How To Get The Most Out Of Your Day

THE FIRST HOUR of the workday is easy. You’ve had sleep and coffee, and your war of attrition with an office nemesis over fridge space won’t start until after lunch.

It’s in the hour after work – when exhaustion convinces you that, really, you don’t need any cardio today, and an entire tube of Pringles is just a drop in the bucket over a lifetime of eating – that you start to get into trouble. You worked really hard and deserve a sit-down and, oh, four or five hours of Red Dead Redemption. But that single hour after you leave work could be the most important one of the day for your wellbeing, and you can engineer it to do you right.

Day-end lethargy is almost a natural reaction to your physiology and circumstances. Energy dips to its lowest point in the afternoon, and the psyche you leave the office with has a way of following you home. Plus, the very thing you normally rely on to get things done – willpower – is lagging; it’s like a muscle that becomes fatigued as the day wears on. “It’s very hard to override a mood. When you’re tired and feeling low, it’s utterly convincing,” explains Dr Charles Raison, a professor at the School of Human Ecology at the University of Wisconsin-Madison. But these forces aren’t impossible to resist. Here, three strategies to keep the after-work spiral from sucking you in.


It’s not your fault you come home in a hunger fury and inhale a bag of chips – which don’t have to be prepped – before dinner. That’s your starving brain directing you to eat whatever you can find. Right now.
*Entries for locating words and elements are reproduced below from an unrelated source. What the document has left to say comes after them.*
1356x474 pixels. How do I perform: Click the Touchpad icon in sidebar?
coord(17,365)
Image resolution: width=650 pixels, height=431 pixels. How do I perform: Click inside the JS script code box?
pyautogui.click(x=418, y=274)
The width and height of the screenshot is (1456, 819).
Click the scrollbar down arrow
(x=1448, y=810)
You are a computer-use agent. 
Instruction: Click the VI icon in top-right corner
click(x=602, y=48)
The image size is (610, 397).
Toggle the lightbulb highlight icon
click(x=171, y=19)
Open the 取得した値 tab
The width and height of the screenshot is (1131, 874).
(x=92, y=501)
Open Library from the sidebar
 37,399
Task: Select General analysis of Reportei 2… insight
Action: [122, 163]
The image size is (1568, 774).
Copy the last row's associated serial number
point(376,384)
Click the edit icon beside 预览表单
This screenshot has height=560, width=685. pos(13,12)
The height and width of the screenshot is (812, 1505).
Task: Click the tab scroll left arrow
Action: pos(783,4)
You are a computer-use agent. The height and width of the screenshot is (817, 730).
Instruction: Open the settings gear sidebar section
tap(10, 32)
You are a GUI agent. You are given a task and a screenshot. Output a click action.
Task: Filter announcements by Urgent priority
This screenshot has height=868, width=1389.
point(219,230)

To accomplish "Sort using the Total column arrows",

So get yourself some on-theway- home food, says Paul Salter, a registered dietitian and certified strength and conditioning specialist. “One of the biggest problems I see is expecting to make it from lunch to dinner without feeling hungry,” he says. Eat a small high-protein, high-fibre snack later in the afternoon or on your commute. Try roasted chickpeas (they come in tons of flavours now) or something like snap-pea crisps. Beef jerky is good, but it’s even better if you pair it with a high-fibre food.


You need a buffer between your day and your home. So take one thing you do to start your day and reprise it as soon as you get in the door (or before leaving work). Could be as simple as brushing your teeth, doing a couple rounds of pushups, showering, changing your clothes or meditating. “This makes you feel as if you’ve restarted your stopwatch, so you can leave the dirt of your day behind,” Raison says.


Sitting down right away can be the kiss of death to a healthy evening. But if you’re going to do it, at least don’t collapse. That posture leaves you unenergised and defeated, studies from San Francisco State University show. Instead, get in a “He-Man” position, advises academic researcher Erik Peper. Place a pillow at your lower back so you’re upright, and keep your knees slightly apart, arms to your sides. This lets you breathe easily and rest better, he says. And it leaves you with – rather than drains – plenty of energy for what’s next.


Load the dishwasher before you leave home. Clutter creates psychological chaos, and research from DePaul University shows that it’s one of the biggest predictors of procrastination. When you walk in with stuff strewn about, you don’t feel “at home”. No one’s demanding total tidiness. Just load the dishwasher, say, before leaving in the morning, advises organisation expert Andrew Mellen.